Preliminary evidence of glycine as a biomarker of cardiovascular disease risk in children with obesity.

Abstract

Glycine (GLY) is a substrate for a wide range of metabolic processes. Several preclinical and adult studies demonstrated inverse associations of GLY with obesity, cardiovascular disease (CVD) and diabetes. However, little evidence is available on relationships between GLY and CVD risk in children. We assessed links between circulating GLY and biomarkers of CVD in children with obesity.
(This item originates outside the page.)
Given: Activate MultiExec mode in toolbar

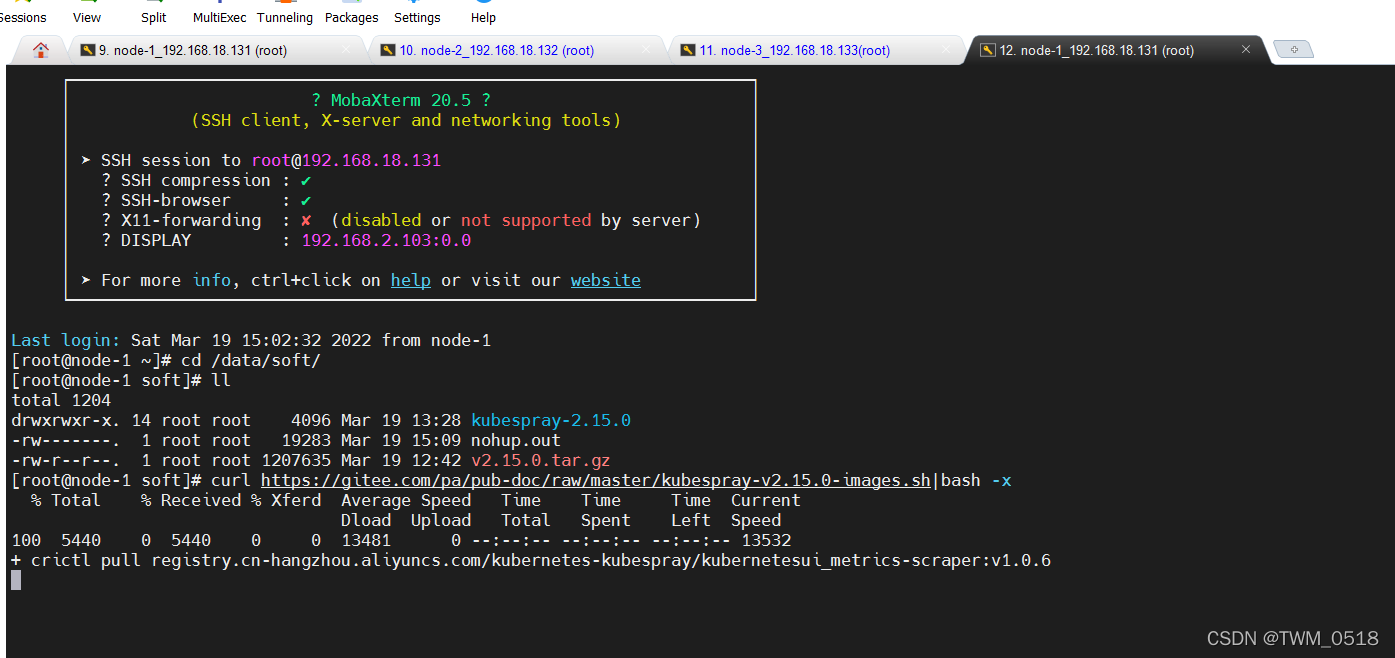Looking at the screenshot, I should [219, 17].
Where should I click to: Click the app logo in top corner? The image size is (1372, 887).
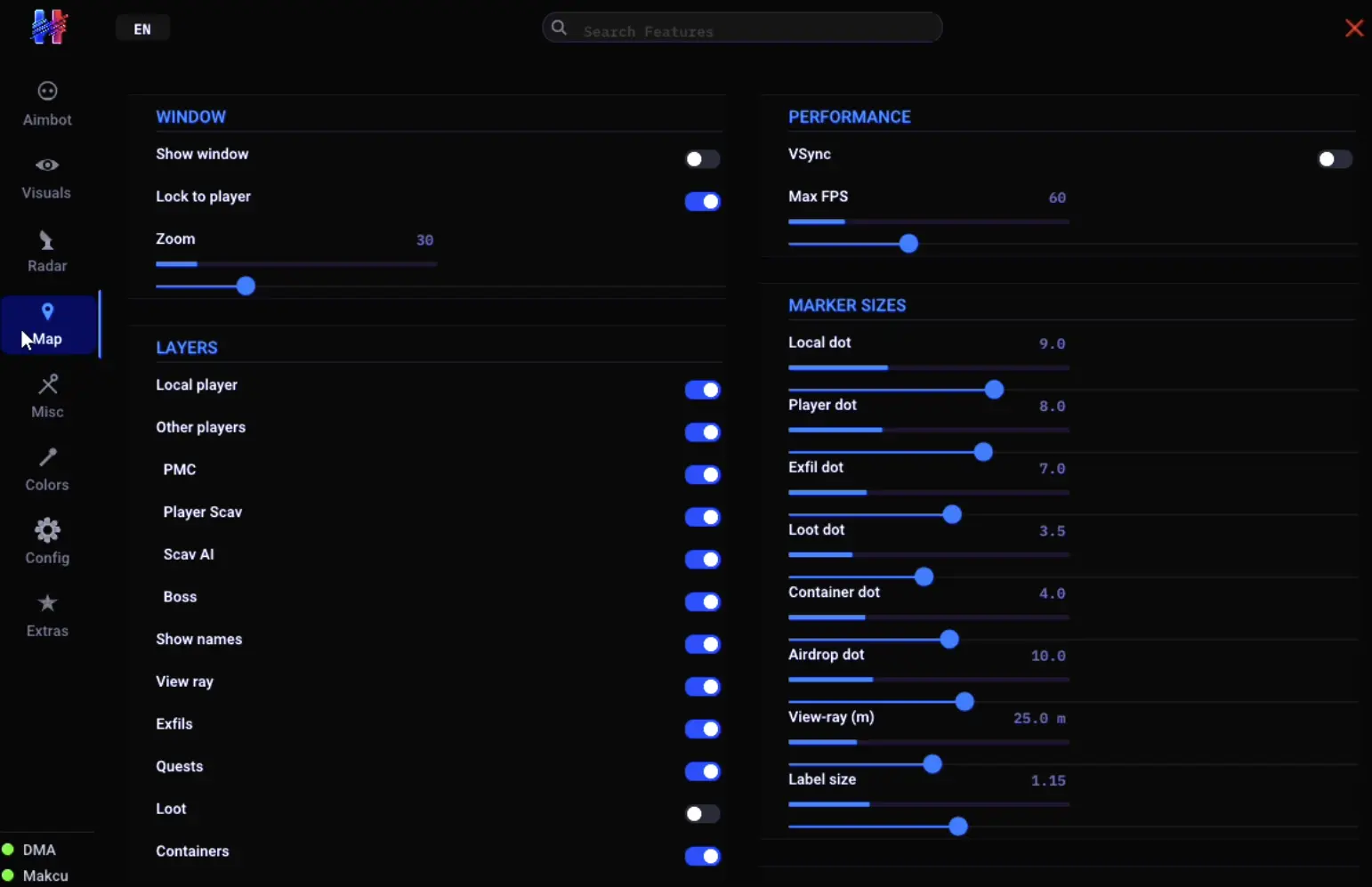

Participants included both male and females with normal weight (NW, n = 6) and obesity (OB, n = 15), with age 14-18 years and Tanner stage >IV. Concentrations of GLY, branched chain amino acids (BCAA), and 25-hydroxy vitamin-D [25(OH)D], glucose, insulin, adiponectin, high sensitivity C-reactive protein (hs-CRP), and interleukin-6 (IL-6) were measured using established techniques, and body composition by DXA. Homeostatic model assessment for insulin resistance (HOMA-IR) was calculated. Our study identified major relationships of GLY (p-value < 0.01 for all) of GLY with visceral fat (r2 = 0.40), BCAA (r2 = 0.44), HOMA-IR (r2 = 0.33), 25(OH)D (r2 = 0.48), IL-6 (r2 = 0.46) and adiponectin (r2 = 0.39). Given that CVD progression is a continuum and the disease itself is not present in children and biomarkers are typically used to monitor CVD in children, the links between GLY and biomarkers of CVD provide evidence for the first time of a potential role for GLY in CVD in children with obesity.